Вспомним, впрочем, о дуэли Зосимы, когда он еще был Зиновием, и сравним это с ощущениями Ставрогина у барьера. 3. выдержал выстрел противника – после чего, возлюбив человечество, отказался от своего. Зосима – сублимация Ставрогина, однако в глубинно-психологической основе любовь одного и острые ощущения другого тождественны: это мазохизм, мазохистские восторги. Что-то вроде этого испытывал Достоевский. У него это сделалось эпилепсией, которую он называл всегда и только «падучей»: слово, максимально точно выражающее состояние униженности, «падения», которое сопровождается, однако, каким-то нечеловеческим блаженством. Фрейд считал эпилепсию Достоевского не органическим заболеванием, а истерическим симптомом. Интересно сопоставить это с описанием эпилепсии у Томаса Манна в «Волшебной горе», где соответствующую трактовку феномена дает доктор Круковский, представитель венской делегации, как сказал бы Набоков:
   <…> этот психоаналитик, рассуждая о любви как болезнетворной силе, коснулся падучей; пользуясь то поэтическими образами, то беспощадно точной научной терминологией, он принялся доказывать, что эта болезнь, в которой доаналитическое человечество видело священный, даже пророческий дар и в то же время дьявольскую одержимость, является как бы эквивалентом любви, своего рода мозговым оргазмом. <…>
   Отличие Достоевского от святого Франциска в том, что у второго этот феномен смягчился, приняв, так сказать, хроническую форму, тогда как Достоевский знал соответствующее переживание в острой форме эпилептических припадков.
   Посмотрим на дионисизм не столько сублимированный, сколько исходный, не христианский, а древнегреческий, а также на возможные русские его параллели. С известной долей вероятности его русским аналогом можно считать феномен юродства. И еще одна интересная параллель обнаруживается – хлыстовство. Дионисово действо – экстаз, выхождение из себя в некоем коллективном радении и кружении, «священное безумие», охватывающее участвующих в действе вакхантов, приобщение к элементарным силам земли. В современных терминах можно сказать – культивированный уход в бессознательное, причем не индивидуальное, а коллективное. Участник Дионисова действа теряет свое «я» и в этой утрате усваивает нечто высшее и сильнейшее, сливается с бытийными стихиями, обретая в этом невозможную в индивидуальном существовании мощь и блаженство. Это оргийное, оргиастическое состояние, достигаемое и упомянутыми хлыстами.
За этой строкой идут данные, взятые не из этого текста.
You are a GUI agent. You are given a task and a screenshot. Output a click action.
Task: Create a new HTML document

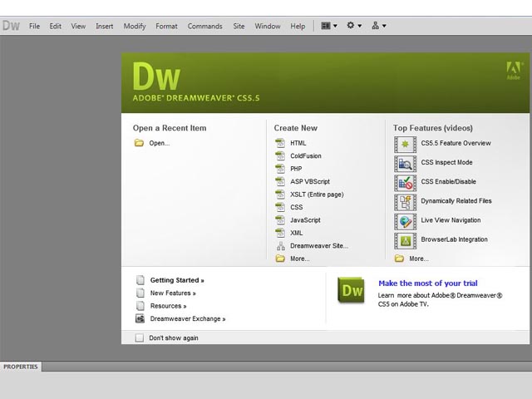(298, 143)
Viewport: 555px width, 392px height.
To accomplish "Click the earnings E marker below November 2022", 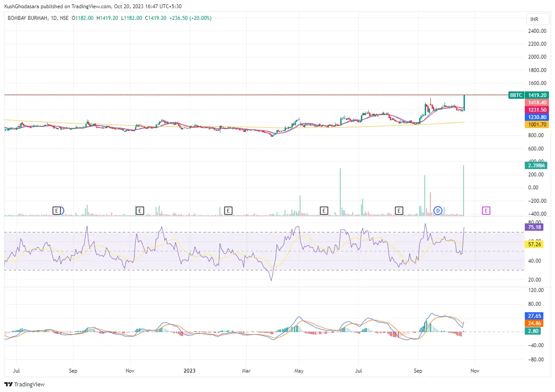I will (x=140, y=210).
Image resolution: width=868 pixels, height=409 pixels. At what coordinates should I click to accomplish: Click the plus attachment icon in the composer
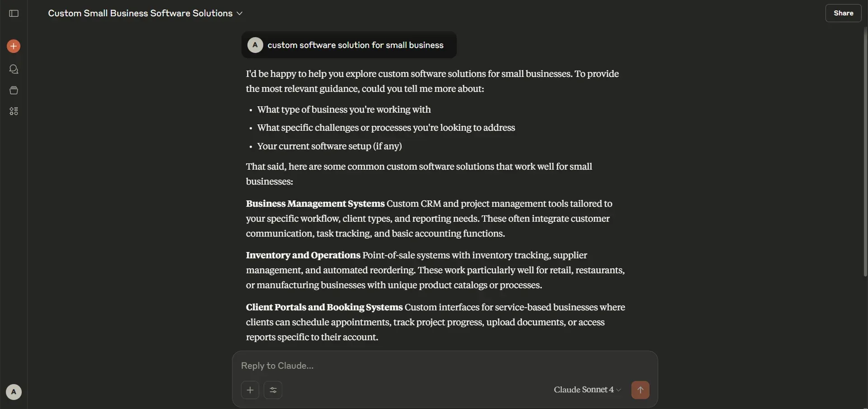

   В христианском опыте (тот же Франциск) подобное состояние переживается в одиночку, и поэтому, считается, не ведет к утрате личности ни самого носителя этих свойств, ни окружающих, здесь вроде бы сохраняется индивидуализированная любовь, уникальность человеческого лика.
   Персонажем Достоевского, наиболее полно воплотившим эту установку, единодушно признается старец Зосима из «Братьев Карамазовых». Она у него осознана и артикулирована. Только один пример из бесед старца:
   Господа, посмотрите кругом на дары Божии: небо ясное, воздух чистый, травка нежная, птички, природа прекрасная и безгрешная, а мы, только мы одни безбожные и глупые и не понимаем, что жизнь есть рай, ибо стоит только нам захотеть, и тотчас же он настанет во всей красоте своей, обнимемся мы и заплачем…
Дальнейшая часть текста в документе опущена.